Data supplied Block Start

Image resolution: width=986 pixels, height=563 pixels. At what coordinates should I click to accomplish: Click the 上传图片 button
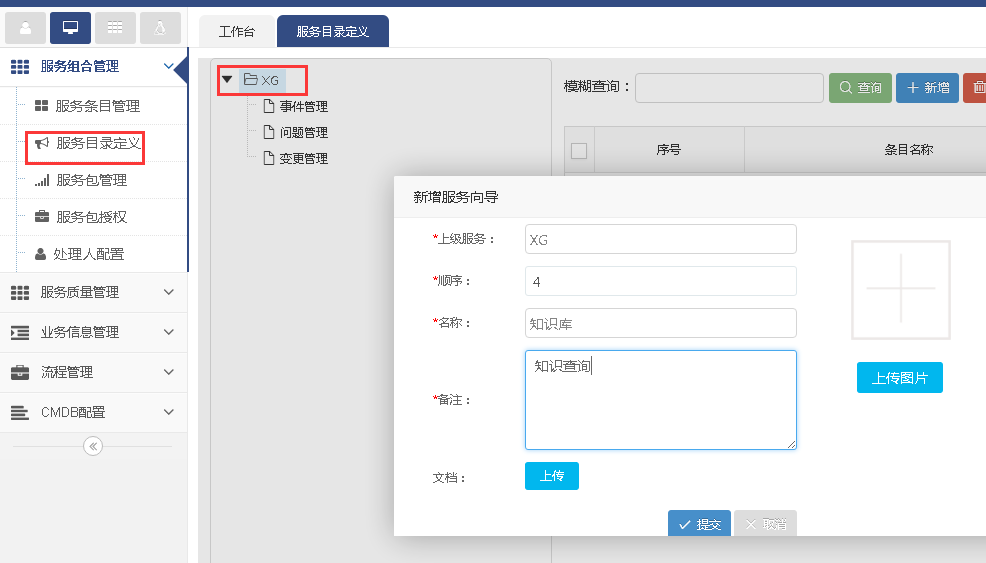pyautogui.click(x=899, y=378)
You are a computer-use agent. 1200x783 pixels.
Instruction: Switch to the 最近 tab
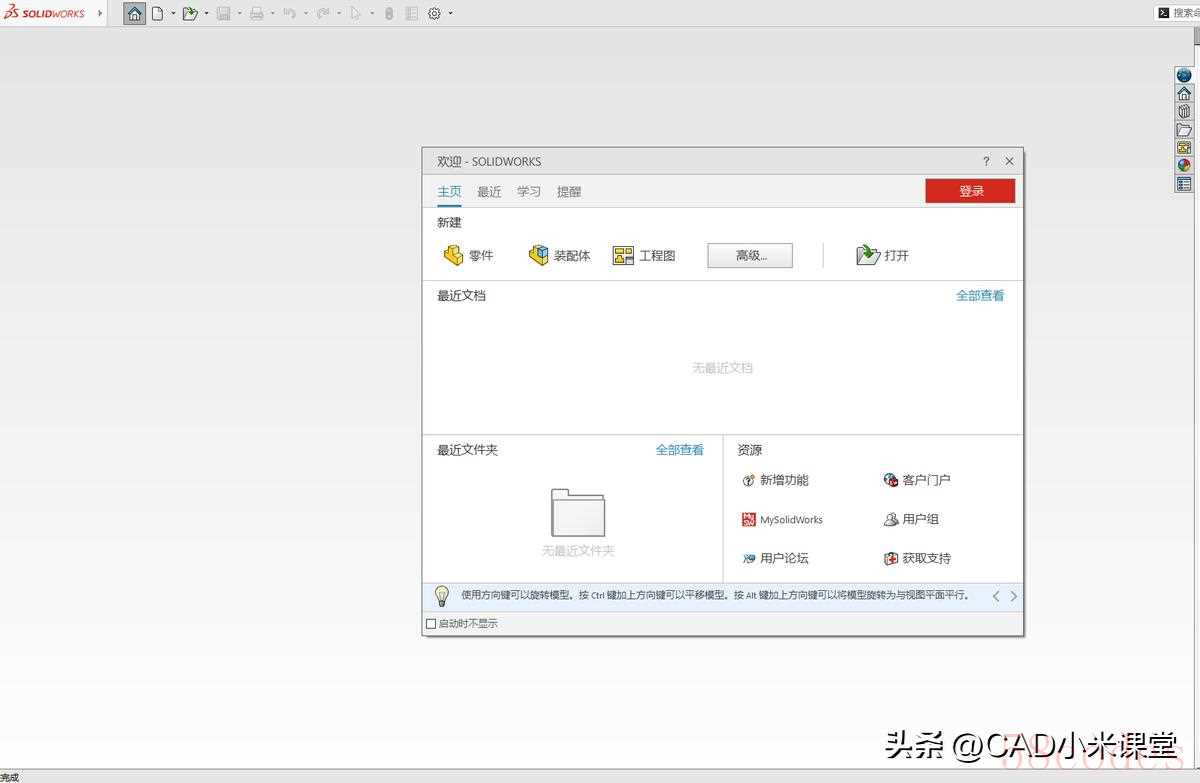489,192
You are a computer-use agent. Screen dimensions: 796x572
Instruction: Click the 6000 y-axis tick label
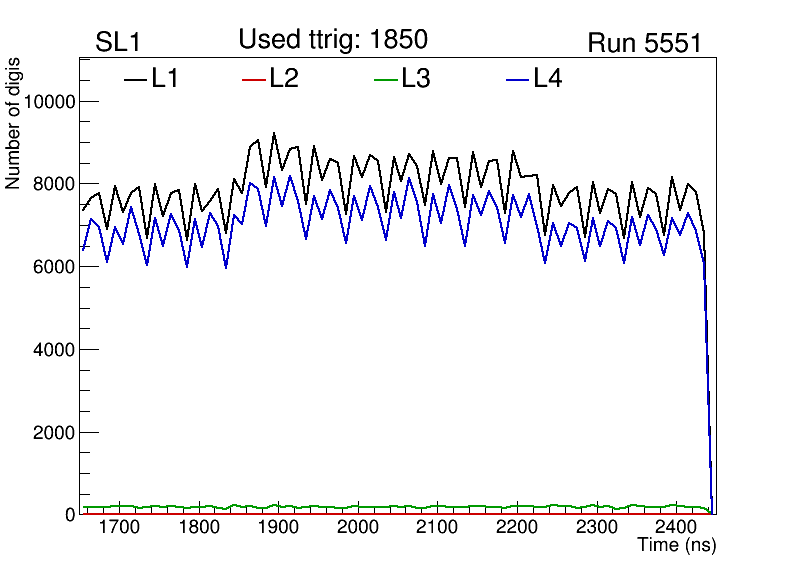click(52, 267)
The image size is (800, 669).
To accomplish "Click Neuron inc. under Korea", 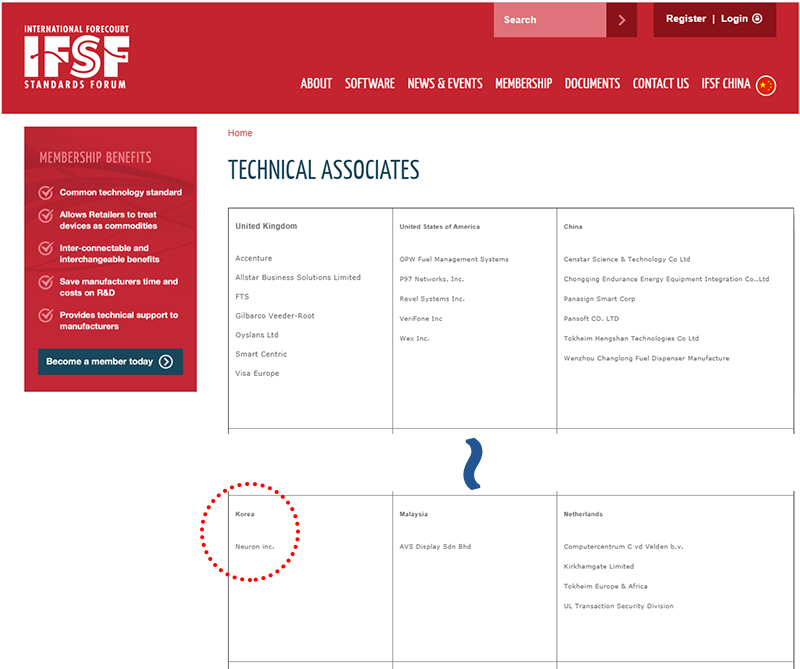I will (x=254, y=547).

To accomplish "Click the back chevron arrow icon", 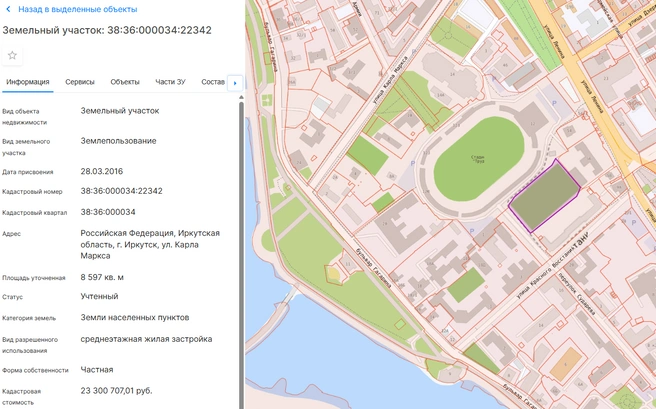I will pyautogui.click(x=8, y=9).
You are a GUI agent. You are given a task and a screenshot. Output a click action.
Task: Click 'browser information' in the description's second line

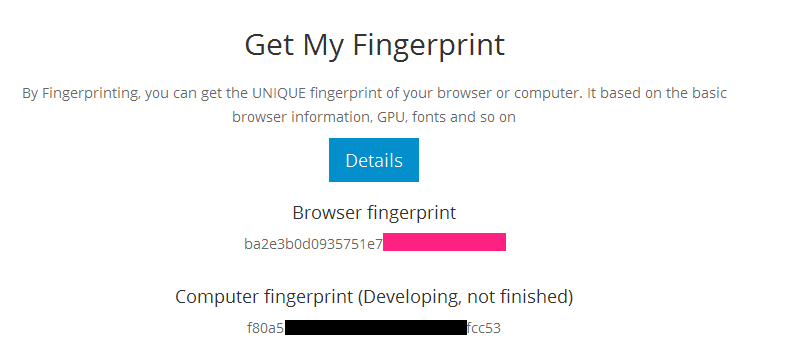[302, 117]
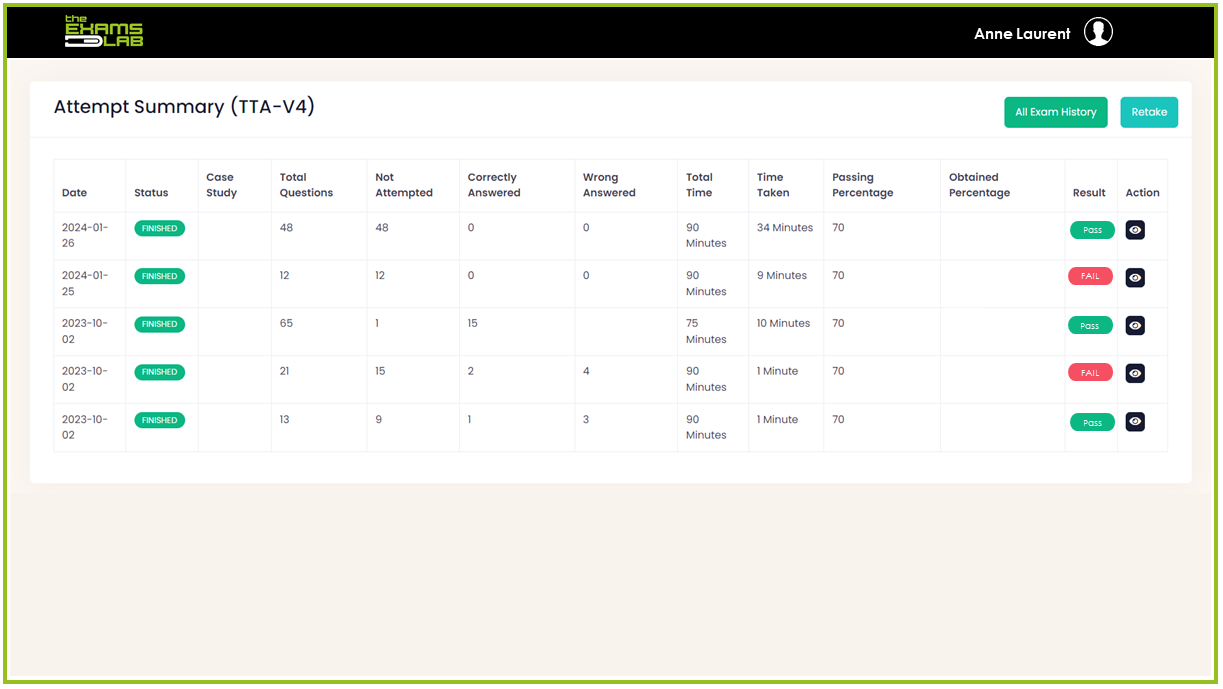
Task: Click The Exams Lab logo
Action: click(x=104, y=32)
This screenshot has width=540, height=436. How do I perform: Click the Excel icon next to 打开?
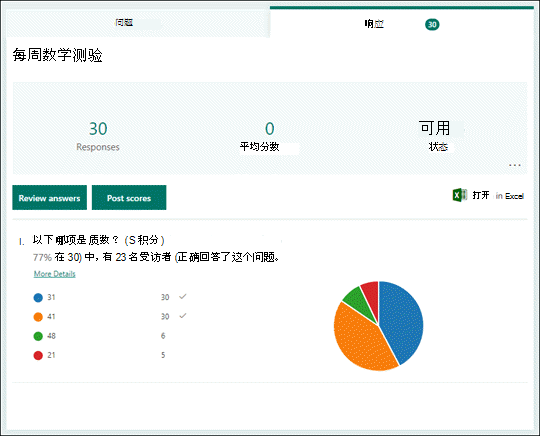click(460, 195)
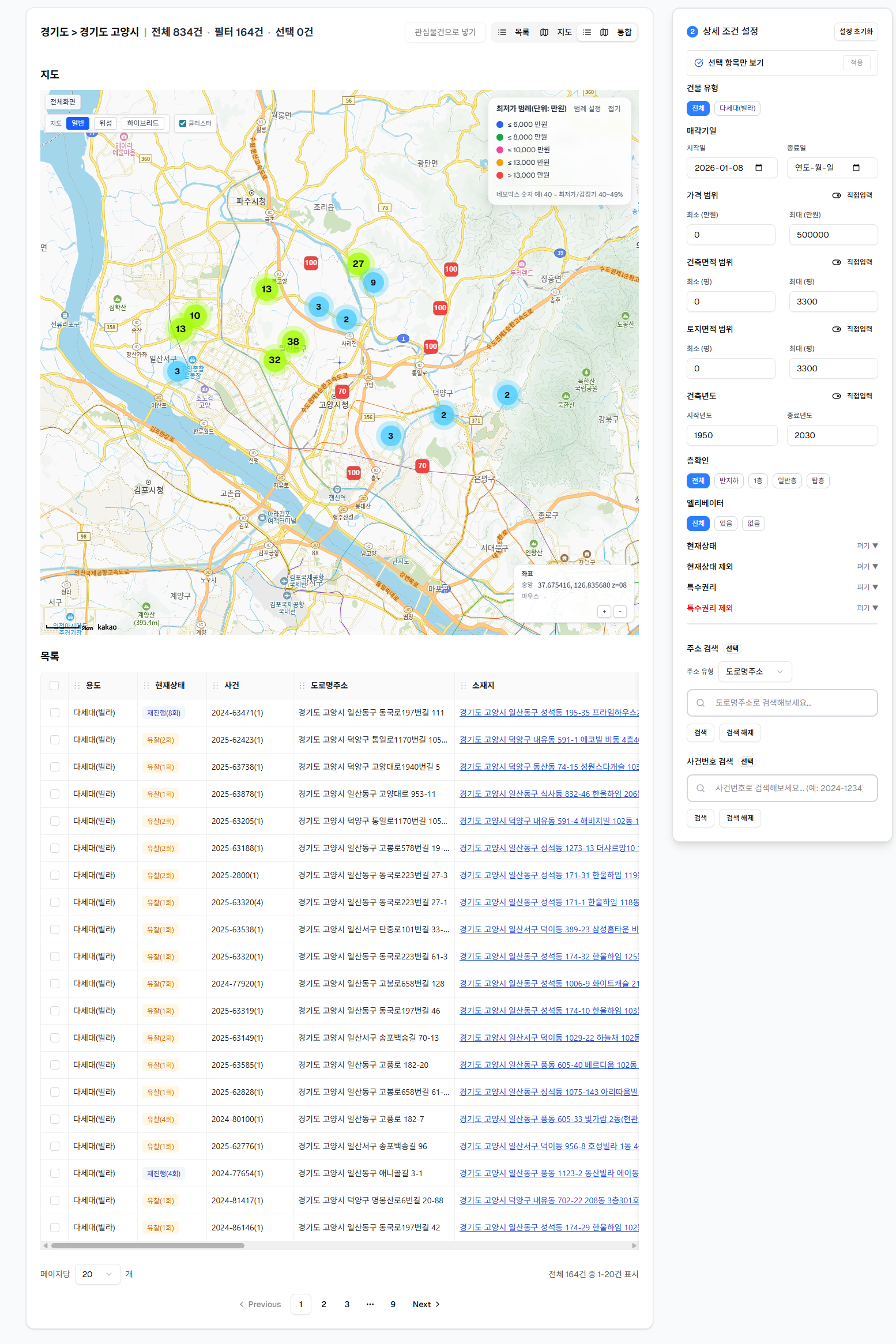Click the green cluster marker labeled 27
The height and width of the screenshot is (1344, 896).
[x=358, y=263]
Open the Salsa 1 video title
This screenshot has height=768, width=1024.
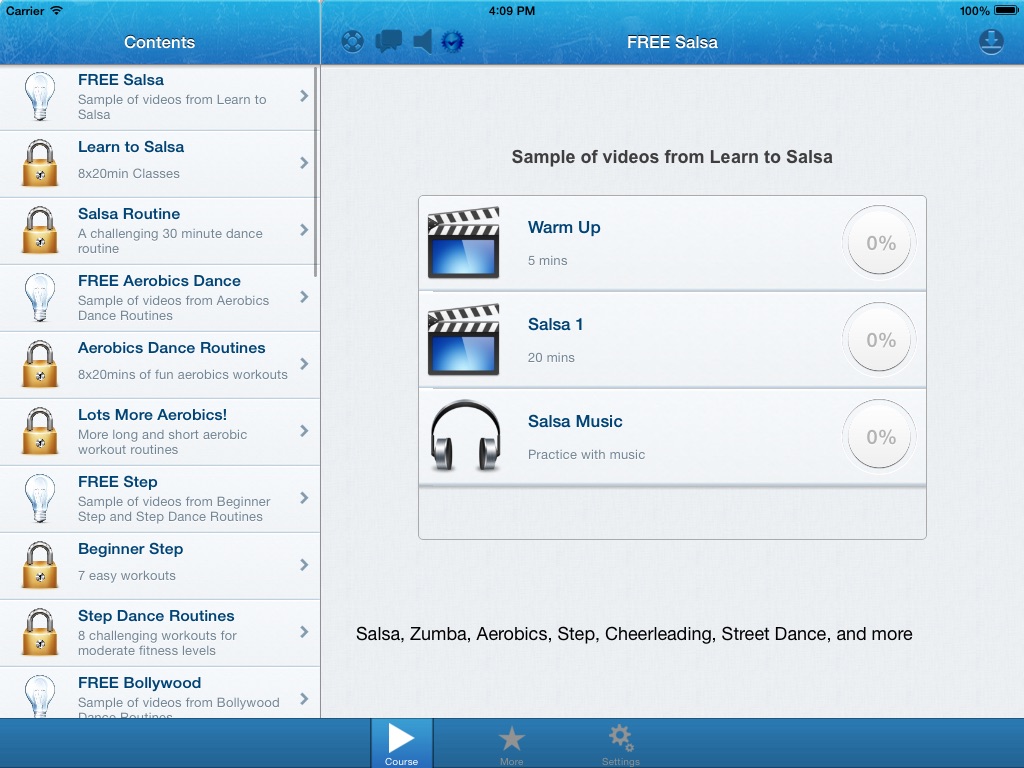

Data supplied Block End

Search the entries for "computer" and copy out each line that has it.

You are a computer-use agent. 1200x783 pixels.
You are a computer-use agent. Screen dimensions: 796x572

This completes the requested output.